¿Sabías que el año alguna vez comenzaba en marzo?
En el calendario romano más antiguo, marzo, y no enero, marcaba el inicio del año. El mes se llamaba Martius, en honor a Marte. Aunque Marte suele recordarse como el dios de la guerra, también estaba asociado con la agricultura, la protección y la defensa de Roma. Su dominio no era solo el conflicto, sino también la preparación, la defensa y la fortaleza. En la mitología romana, incluso era considerado el padre de Rómulo y Remo, los legendarios fundadores de Roma, lo que reforzaba su papel simbólico como guardián del Estado romano.
Marzo marcaba un cambio estacional. A medida que el invierno retrocedía, el trabajo agrícola se intensificaba y las campañas militares se reanudaban. Viajar se volvía más fácil. El movimiento aumentaba. La actividad se expandía hacia los campos, los caminos y los espacios cívicos. El inicio del año no se concebía como un tiempo de reflexión, sino de movilización.
Esto no significa que enero y febrero fueran meses inactivos.
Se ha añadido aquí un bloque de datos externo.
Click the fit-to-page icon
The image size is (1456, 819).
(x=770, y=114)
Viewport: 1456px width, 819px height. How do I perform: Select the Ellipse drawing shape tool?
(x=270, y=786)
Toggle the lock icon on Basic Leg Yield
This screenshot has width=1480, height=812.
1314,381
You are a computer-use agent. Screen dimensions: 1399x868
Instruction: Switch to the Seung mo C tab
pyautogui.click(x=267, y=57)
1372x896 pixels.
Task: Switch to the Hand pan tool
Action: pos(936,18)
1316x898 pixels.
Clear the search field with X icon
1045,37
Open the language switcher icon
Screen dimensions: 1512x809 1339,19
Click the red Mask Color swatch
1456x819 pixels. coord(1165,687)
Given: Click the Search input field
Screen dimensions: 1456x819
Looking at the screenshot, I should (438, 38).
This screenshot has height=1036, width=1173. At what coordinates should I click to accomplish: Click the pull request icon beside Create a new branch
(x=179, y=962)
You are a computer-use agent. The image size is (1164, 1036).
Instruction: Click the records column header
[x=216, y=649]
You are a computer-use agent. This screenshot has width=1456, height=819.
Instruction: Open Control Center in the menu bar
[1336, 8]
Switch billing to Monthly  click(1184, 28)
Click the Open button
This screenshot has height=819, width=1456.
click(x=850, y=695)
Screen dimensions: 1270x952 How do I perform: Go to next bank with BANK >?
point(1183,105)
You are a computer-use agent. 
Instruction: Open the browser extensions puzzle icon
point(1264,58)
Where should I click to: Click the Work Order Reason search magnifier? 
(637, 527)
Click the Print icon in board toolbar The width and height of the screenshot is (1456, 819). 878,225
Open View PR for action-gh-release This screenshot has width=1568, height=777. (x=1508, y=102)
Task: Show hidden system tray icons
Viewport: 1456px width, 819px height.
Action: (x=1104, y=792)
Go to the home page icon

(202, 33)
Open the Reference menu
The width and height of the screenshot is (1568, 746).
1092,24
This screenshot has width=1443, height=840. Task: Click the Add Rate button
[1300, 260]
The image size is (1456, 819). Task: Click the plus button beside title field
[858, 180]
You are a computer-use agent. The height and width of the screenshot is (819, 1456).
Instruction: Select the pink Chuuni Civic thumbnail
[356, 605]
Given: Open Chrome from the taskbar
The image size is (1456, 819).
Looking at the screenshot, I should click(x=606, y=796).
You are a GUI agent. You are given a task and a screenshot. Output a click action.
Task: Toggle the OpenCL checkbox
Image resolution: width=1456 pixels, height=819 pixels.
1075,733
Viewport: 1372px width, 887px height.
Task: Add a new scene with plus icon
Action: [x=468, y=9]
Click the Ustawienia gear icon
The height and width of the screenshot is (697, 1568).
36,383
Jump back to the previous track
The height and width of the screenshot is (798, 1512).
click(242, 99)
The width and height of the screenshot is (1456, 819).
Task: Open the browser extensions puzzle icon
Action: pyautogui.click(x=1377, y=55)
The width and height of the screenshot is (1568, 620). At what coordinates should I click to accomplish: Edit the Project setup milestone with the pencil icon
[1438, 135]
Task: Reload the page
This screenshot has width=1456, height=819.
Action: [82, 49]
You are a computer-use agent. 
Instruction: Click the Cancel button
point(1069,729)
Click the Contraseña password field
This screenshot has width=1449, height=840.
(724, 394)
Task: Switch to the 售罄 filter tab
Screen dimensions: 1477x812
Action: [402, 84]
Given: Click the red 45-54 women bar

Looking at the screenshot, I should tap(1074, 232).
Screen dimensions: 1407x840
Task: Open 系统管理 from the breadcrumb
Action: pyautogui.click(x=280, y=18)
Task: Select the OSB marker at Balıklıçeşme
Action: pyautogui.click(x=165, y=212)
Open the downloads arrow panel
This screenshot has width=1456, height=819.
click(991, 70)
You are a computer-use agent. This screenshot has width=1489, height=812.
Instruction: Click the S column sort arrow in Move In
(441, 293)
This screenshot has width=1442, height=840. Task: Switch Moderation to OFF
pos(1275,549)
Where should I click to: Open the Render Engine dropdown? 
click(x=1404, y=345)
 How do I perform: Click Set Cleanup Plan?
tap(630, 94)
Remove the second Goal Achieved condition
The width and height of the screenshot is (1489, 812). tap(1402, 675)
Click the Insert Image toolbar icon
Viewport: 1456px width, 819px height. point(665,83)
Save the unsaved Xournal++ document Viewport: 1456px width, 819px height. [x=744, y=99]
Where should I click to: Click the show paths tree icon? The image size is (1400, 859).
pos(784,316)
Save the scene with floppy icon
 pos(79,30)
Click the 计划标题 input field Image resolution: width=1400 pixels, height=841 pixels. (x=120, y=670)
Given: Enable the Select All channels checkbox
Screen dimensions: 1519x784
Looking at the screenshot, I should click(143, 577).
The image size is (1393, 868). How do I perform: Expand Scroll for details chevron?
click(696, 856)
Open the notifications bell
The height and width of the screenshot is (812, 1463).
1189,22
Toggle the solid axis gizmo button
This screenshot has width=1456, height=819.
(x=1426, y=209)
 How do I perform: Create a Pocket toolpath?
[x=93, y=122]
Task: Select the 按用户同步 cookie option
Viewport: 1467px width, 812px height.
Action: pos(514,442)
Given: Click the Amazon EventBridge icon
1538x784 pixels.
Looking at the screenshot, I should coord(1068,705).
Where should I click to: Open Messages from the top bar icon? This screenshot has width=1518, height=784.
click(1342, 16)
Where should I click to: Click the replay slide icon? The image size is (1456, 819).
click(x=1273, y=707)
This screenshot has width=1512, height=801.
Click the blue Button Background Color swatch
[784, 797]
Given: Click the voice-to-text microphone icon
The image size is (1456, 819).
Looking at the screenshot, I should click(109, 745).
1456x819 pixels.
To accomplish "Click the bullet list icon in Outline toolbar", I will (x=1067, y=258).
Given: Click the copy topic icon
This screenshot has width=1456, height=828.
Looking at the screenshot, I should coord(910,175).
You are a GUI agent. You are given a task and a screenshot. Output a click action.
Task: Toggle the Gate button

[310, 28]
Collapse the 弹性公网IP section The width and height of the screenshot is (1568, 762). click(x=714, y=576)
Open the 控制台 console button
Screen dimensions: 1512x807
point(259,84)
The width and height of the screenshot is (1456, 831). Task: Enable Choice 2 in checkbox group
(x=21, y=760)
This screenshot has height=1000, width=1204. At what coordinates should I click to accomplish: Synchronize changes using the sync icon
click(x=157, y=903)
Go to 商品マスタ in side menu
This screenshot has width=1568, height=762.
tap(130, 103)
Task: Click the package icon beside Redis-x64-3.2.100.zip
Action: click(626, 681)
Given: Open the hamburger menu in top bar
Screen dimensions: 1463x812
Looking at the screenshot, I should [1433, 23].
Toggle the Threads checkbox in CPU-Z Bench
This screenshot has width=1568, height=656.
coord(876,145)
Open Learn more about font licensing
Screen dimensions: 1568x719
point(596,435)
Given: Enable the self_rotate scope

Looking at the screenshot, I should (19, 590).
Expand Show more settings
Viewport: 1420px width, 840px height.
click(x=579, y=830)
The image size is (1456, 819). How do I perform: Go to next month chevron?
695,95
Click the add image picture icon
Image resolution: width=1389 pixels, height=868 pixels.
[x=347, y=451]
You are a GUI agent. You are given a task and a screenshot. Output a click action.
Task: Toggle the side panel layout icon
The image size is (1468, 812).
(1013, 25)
Más bien, marzo señalaba un cambio visible en el ritmo. Lo que se había preparado durante los meses fríos comenzaba ahora a ponerse en acción.
Aún podemos ver huellas de esto en nuestro lenguaje. La palabra marcial proviene directamente de Marte. Y aunque el verbo to march en inglés tiene un origen lingüístico diferente, la asociación resulta sugerente. Marchar es avanzar con ritmo y disciplina. El lenguaje, al igual que la historia, guarda capas ocultas de movimiento bajo su uso cotidiano.
En el aprendizaje de idiomas, este cambio estacional puede funcionar como una metáfora útil.
No todos comienzan en enero, y no todos avanzan al mismo ritmo. Sin embargo, hay momentos en el proceso en los que la preparación se transforma gradualmente en participación, cuando escuchar y estudiar dan paso a hablar más. Puede verse en contribuir en una reunión en lugar de solo observar, escribir un correo sin traducir cada frase primero, llevar un diario breve o responder con mayor espontaneidad en una conversación.
Estos cambios suelen ser pequeños. Una pregunta formulada sin ensayo previo. Una opinión compartida, incluso si la gramática no es perfecta. Un mensaje escrito con menos vacilación.
Marzo puede entenderse como ese tipo de etapa. No como una exigencia, sino como un recordatorio de que el conocimiento finalmente encuentra su camino hacia el uso. Que el aprendizaje se vuelve visible cuando se practica, incluso de manera imperfecta.